В теплушке ехали покровские москвичи с соседних переулков, что вьются, изгибаются, пересекаются в окружении двухэтажных домов, выплескиваясь на улицу Чернышевского, которую здесь упорно называют Покровкой. Покровский дом всеми своими этажами, окнами, полутемными пахучими лестницами, всей своей тесной жизнью выходит во двор с коваными воротами и калиткой, которую ревностно запирает на ночь татарин-дворник. Многочисленная дворничья семья каким-то чудом умещается в каморке под лестницей в угловом подъезде, и, когда Нина после школы взбегает на второй этаж («Ой, мама, быстрей открывай, а то не успею!»), она всегда натыкается на гремучие дворничьи ведра.
В просторном дворе, окруженном двумя домами и флигелем, с утра до поздней ночи кипит напряженная ребячья жизнь.

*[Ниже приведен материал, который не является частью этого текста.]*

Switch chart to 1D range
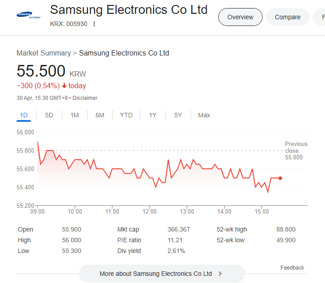 tap(24, 115)
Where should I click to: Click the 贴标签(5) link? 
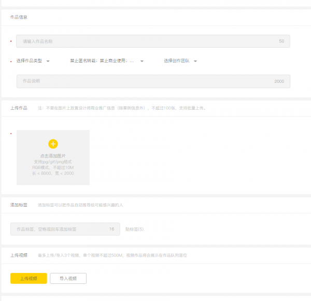pos(135,229)
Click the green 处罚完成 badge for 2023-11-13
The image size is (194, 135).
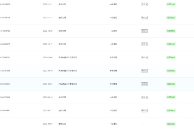171,18
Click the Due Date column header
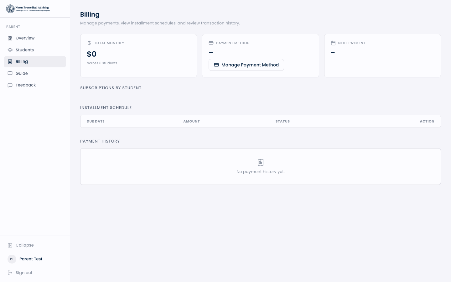 [96, 121]
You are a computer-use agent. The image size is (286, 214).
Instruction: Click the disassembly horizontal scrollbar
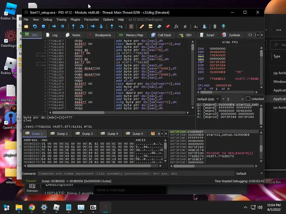[119, 113]
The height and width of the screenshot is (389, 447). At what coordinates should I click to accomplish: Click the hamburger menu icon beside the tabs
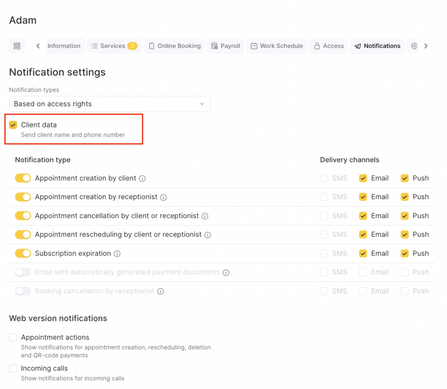pos(17,46)
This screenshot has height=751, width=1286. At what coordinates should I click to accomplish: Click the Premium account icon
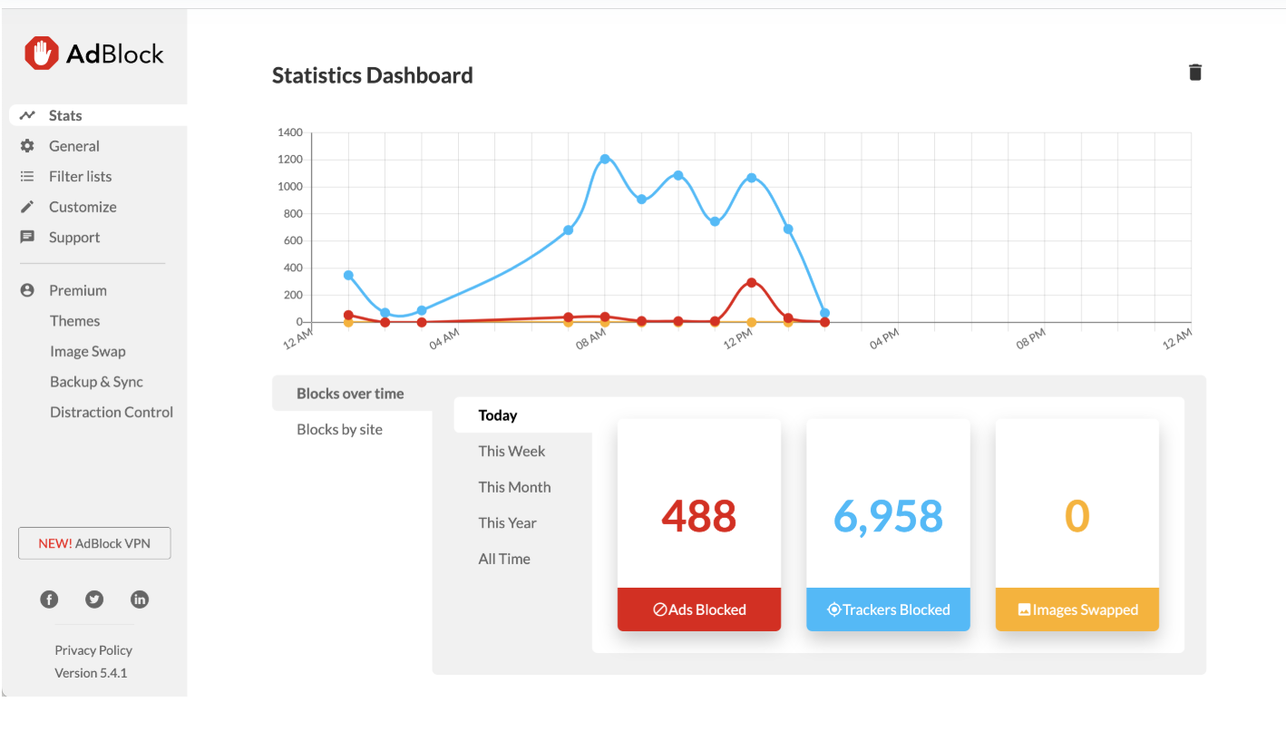pyautogui.click(x=26, y=289)
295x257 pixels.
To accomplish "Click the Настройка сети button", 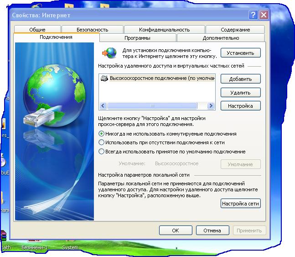I will click(240, 204).
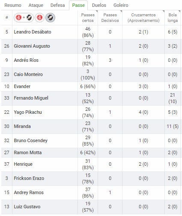Screen dimensions: 182x216
Task: Go to the Goleiro tab
Action: tap(121, 5)
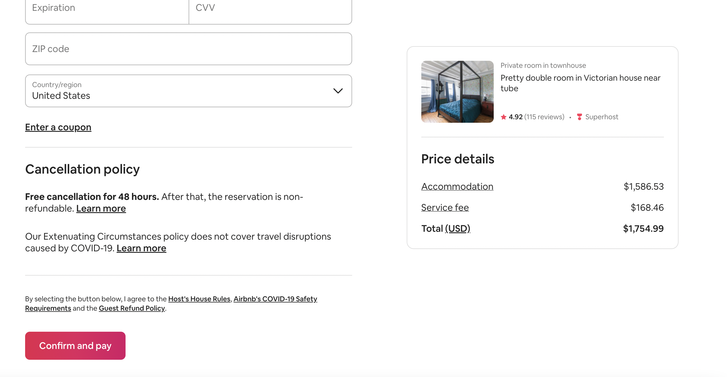Open the Enter a coupon link

coord(58,127)
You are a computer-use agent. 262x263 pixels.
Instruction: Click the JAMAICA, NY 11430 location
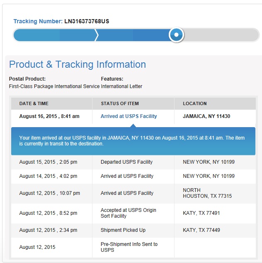click(x=206, y=116)
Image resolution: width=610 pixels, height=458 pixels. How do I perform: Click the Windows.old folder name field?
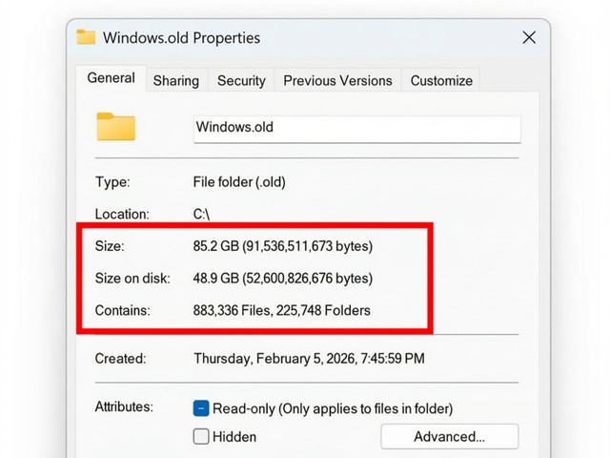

Здесь играют в прятки (лучше всего прятаться за поленницей в углу у флигеля), в салки и в казаки-разбойники, лепят снеговиков и учатся целоваться за той же поленницей. И как обидно, когда в самый разгар игры противный мамкин голос из распахнутого окна зовет: «Костя, домой, обедать!» Коська кривится, делает вид, что не слышит, но голос все-таки настигает его: «Коська, стервец, я кому сказала! Сейчас же домой. А то выпорю!» И Костя, по дворовому прозвищу Коська-собаська, уныло плетется в ненавистную тесную коммунальную кухню с кипящими кастрюлями, чтобы быстро-быстро схлебать суп из тарелки и, схватив недоеденный кусок хлеба, выскочить во двор.
Здесь, во дворе, проходит вся жизнь. Сюда из роддома в Лялином переулке тебя приносят в голубом кульке, здесь ты надежно защищен воротами от страшной улицы с грохочущими по булыжникам машинами и опасными мальчишками из соседнего двора, сюда приезжает на чудесной тележке громкоголосый татарин-тряпишник: «Би-рём па-суду, тряпьё старое!» И детвора тащит из дома пустые бутылки, дырявые чайники, изношенные тапочки, все, что выпросят у матерей, чтобы получить вожделенный малиновый леденцовый петушок на палочке или жужжащий розовый шарик на резинке.
А рядом с крыльцом на скамеечке щурится от солнца седенький дедушка из пятой квартиры и толстая, малоподвижная дурная девка из одиннадцатой. Отсюда мать за руку в первый раз повела тебя в школу в Подсосенском переулке. Отсюда в июле ушли на фронт мальчишки, Коськи и Петьки, неожиданно повзрослевшие, с тонкими мальчишескими шеями и стрижеными затылками.
Война взорвала жизнь московских дворов. Разом прекратились шумные детские игры, на площади перед Курским вокзалом стоят зенитки с длинными тонкими стволами, запрещено зажигать свет по ночам, это называется светомаскировка, и все окна заклеены крест-накрест полосками бумаги. Считается, что это поможет не вылететь стеклам на случай бомбежки. А по ночам в небе над Москвой разворачивается феерическое зрелище. В мертвой тишине затаившегося города возникает, растет противный, низкий, скребущий сердце гул.